On Thu, Aug 25, 2011 at 02:28:19PM -0400, Will Simoneau wrote:
> On 07:07 Thu 25 Aug     , Paul E. McKenney wrote:
> > On Thu, Aug 25, 2011 at 09:20:51AM -0400, Will Simoneau wrote:
> > > On 14:27 Wed 24 Aug     , Paul E. McKenney wrote:
> > > > On Wed, Aug 24, 2011 at 05:19:07PM -0400, Will Simoneau wrote:
> > > > > The following commits from Linus' git seem vaguely related,
> > > > > although I have no idea how relevant they are to 2.6.39.4:
> > > > > 
> > > > >    ec433f0c (softirq,rcu: Inform RCU of irq_exit() activity)
> > > > >    10f39bb1 (rcu: protect __rcu_read_unlock() against scheduler-using
> > > > >              irq handlers)
> > > > 
> > > > If this failure mechanism really is the culprit, you should be able
> > > > to make failure happen much more frequently by inserting a delay in
> > > > __rcu_read_unlock() just prior to the call to rcu_read_unlock_special().
> > > > I would suggest starting with a few tens to hundreds of microseconds
> > > > worth of delay.
> > > > 
> > > > If this does make the failure reproducible, then it would make sense
> > > > to try applying the two patches you identified.
> > > 
> > > Hmm.
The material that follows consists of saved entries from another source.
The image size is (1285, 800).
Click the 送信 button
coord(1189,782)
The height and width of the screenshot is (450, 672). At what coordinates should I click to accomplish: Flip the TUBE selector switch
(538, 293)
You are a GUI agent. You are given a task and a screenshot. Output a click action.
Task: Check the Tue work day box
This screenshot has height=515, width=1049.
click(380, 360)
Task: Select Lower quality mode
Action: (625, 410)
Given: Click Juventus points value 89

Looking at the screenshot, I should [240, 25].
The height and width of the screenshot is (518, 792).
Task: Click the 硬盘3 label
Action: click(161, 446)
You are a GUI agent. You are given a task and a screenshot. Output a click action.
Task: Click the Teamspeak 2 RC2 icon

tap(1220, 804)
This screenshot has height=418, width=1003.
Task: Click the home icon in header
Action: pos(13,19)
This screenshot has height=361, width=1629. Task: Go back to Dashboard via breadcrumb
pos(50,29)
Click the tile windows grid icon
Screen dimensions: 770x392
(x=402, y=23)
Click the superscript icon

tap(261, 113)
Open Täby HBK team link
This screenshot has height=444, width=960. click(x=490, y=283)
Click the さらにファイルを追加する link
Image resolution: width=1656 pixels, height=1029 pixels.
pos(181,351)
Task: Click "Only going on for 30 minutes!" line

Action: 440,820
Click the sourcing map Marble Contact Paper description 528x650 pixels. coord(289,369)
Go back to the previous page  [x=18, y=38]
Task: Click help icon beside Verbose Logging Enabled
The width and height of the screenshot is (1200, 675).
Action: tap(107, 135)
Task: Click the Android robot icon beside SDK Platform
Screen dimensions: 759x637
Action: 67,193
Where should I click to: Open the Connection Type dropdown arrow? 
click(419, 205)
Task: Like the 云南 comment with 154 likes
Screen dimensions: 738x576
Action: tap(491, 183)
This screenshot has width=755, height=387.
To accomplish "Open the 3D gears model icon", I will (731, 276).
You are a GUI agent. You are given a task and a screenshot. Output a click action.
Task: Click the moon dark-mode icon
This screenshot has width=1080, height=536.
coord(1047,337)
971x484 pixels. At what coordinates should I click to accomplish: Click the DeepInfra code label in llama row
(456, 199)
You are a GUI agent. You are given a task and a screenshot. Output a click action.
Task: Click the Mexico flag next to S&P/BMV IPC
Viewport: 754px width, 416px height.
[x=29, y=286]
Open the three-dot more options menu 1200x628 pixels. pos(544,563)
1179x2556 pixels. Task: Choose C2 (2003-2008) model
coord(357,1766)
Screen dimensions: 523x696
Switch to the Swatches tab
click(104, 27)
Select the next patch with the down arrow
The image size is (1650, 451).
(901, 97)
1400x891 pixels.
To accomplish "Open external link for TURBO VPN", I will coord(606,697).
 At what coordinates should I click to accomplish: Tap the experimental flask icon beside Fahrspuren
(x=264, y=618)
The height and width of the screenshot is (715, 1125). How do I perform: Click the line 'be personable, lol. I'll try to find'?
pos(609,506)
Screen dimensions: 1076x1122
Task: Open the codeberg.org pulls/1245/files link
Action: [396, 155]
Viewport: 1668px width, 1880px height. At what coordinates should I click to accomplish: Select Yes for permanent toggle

I tried adding progressively larger delays in the spot you
> > > indicated. I went from 100uS to an entire 1S (!) and got no crash or
> > > deadlock. The target runs at 40MHz so the delays do need to be
> > > relatively long compared to modern machines.
> > > 
> > > My hardware breakpoint as well as printk tests confirm that
> > > rcu_read_unlock_special() really does get called multiple times per
> > > second, and the 1S delay makes it painfully obvious as well. But, no
> > > dice.
> > 
> > Well, you can always apply the two patches above anyway, but it is hard
> > to prove what the underlying problem really is in your case.
> 
> I am still unable to reproduce the Oops so I have no way of knowing if
> applying the patches has any effect. I did find and fix the issue with
> booting post-2.6.39* kernels on my hardware, so I've moved on to
> 3.1-rc3. I guess I will get back to you if it happens again :-)

Fair enough!  ;-)

							Thanx, Paul

^ permalink raw reply	[flat|nested] 6+ messages in thread

end of thread, other threads:[~2011-08-25 21:40 UTC | newest]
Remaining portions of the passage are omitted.